Black History Month

The Un-Making of Wombs & Worlds: Understanding the guilt and grief behind the “monstrous” survivals of Black and Indigenous women as a means of enacting their agency against coloniality’s capture

Photo from Here Ends the World We’ve Known by Anne-Sophie Nanki.

THE ABYSSAL WOMB, THE FETID WORLD OF COLONIALITY’S CAPTURE

As the heavy sloshing of horses’ hooves grows ever closer, and the wailing of her child grows ever louder, she, an indigenous Kalinago woman fleeing through a mangrove swamp from her white husband’s plantation, makes a choice. Gently, slowly, she submerges the newborn’s head into the silty water. The crying stops, the hooves grow distant, and in that moment of stillness her liberation is secured.

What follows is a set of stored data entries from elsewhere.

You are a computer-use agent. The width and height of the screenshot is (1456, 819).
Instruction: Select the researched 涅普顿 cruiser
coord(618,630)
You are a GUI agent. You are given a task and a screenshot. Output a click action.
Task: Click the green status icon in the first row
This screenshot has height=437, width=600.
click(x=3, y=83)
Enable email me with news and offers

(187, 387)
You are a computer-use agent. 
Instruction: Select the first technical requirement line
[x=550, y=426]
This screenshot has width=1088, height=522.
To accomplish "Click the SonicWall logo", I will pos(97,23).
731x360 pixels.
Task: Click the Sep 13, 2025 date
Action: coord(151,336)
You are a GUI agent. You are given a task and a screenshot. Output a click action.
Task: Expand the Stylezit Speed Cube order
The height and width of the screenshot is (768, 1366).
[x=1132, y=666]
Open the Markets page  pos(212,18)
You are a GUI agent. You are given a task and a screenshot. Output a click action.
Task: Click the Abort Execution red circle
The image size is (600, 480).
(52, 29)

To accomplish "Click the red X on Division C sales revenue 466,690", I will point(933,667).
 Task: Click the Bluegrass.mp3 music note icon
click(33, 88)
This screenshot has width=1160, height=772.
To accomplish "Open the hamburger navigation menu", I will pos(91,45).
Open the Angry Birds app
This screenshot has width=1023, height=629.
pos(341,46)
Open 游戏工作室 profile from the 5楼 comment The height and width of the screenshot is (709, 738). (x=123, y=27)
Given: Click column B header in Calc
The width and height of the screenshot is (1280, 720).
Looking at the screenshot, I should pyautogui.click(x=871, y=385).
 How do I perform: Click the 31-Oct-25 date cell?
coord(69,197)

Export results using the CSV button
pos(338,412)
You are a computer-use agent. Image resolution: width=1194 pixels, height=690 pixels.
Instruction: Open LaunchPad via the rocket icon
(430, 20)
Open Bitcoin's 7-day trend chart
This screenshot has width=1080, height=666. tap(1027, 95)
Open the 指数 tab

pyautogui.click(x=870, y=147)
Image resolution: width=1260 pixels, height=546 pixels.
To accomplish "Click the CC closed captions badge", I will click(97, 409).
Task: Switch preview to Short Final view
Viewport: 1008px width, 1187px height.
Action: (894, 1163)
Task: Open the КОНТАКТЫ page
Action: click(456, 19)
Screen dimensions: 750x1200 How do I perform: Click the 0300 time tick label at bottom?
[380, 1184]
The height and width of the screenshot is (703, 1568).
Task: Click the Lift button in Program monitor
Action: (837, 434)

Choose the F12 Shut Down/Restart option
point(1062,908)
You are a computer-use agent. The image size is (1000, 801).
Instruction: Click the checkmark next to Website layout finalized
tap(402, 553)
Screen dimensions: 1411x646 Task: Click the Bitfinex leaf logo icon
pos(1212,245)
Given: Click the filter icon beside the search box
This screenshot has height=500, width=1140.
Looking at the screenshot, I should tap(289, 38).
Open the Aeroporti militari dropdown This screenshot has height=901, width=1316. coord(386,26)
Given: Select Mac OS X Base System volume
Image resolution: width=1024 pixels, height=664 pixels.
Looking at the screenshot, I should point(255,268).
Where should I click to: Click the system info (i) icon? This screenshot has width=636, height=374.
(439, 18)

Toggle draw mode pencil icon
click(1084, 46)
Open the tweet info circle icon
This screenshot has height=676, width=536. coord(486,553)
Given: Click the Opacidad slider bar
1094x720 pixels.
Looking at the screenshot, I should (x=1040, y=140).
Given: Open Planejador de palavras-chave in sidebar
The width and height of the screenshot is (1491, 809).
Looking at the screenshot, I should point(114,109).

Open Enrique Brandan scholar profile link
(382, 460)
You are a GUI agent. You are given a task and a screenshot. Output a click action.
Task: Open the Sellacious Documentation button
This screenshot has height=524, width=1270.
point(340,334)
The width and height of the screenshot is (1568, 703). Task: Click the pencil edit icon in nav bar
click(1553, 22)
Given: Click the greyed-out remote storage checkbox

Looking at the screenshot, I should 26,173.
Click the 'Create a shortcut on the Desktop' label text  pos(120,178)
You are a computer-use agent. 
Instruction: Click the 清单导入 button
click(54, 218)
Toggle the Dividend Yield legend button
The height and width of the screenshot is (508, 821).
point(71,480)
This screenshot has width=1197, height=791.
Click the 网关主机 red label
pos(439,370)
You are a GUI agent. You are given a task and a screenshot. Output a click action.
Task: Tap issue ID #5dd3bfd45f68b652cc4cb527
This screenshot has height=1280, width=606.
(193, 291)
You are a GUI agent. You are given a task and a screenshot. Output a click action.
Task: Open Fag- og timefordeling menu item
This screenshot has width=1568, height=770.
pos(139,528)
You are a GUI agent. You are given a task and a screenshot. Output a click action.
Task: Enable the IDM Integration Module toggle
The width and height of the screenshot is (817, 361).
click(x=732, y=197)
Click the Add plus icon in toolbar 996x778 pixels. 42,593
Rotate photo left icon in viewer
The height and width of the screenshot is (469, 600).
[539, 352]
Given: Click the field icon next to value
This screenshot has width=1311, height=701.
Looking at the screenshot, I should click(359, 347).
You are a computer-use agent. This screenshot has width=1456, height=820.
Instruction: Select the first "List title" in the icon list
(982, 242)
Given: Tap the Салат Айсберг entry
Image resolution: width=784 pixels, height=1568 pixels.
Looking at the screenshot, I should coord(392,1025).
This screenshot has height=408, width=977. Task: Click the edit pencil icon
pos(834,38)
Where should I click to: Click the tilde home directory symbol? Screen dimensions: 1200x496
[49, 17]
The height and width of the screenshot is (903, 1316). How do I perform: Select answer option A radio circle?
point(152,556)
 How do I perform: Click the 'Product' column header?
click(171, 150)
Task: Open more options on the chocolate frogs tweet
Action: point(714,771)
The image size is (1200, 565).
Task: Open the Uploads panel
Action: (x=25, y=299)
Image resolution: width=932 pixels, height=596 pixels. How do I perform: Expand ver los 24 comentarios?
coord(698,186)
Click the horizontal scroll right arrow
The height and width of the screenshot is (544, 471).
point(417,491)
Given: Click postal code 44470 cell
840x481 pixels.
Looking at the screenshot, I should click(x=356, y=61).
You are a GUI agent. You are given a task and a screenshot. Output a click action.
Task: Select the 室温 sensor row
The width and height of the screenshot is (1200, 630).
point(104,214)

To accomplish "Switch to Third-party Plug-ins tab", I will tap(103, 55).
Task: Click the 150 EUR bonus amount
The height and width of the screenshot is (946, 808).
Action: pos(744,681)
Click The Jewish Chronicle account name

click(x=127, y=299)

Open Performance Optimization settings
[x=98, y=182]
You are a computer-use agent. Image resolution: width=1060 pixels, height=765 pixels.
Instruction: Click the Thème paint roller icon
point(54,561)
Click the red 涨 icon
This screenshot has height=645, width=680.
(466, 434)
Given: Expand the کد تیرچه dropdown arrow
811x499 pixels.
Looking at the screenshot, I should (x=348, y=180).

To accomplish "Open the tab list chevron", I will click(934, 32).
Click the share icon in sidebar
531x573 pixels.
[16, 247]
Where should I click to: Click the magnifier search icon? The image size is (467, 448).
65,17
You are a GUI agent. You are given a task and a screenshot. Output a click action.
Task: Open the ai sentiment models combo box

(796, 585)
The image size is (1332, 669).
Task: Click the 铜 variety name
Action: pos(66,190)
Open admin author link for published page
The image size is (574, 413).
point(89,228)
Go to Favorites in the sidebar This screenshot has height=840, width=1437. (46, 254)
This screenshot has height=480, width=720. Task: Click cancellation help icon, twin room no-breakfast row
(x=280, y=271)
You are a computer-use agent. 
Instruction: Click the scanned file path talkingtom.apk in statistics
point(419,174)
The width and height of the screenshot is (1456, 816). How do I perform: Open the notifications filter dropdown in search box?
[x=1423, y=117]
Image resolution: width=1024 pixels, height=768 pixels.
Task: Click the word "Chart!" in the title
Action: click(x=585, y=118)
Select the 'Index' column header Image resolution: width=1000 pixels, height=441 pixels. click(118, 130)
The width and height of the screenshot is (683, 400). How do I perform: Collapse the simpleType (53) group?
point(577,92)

This scene is the climax of Afro-Caribbean director/filmmaker Anne-Sophie Nanki’s short film Here Ends the World We’ve Known, where a heavily pregnant Kalinago woman partners with an African man who has also sought freedom from White settler’s plantations on the Island of Guadeloupe. Set in the 1600s, the film is a historical fiction that directs the viewer’s gaze onto the omitted possibilities of history, and the ugly choices that were surely made by those attempting to survive the collapse of all that they knew.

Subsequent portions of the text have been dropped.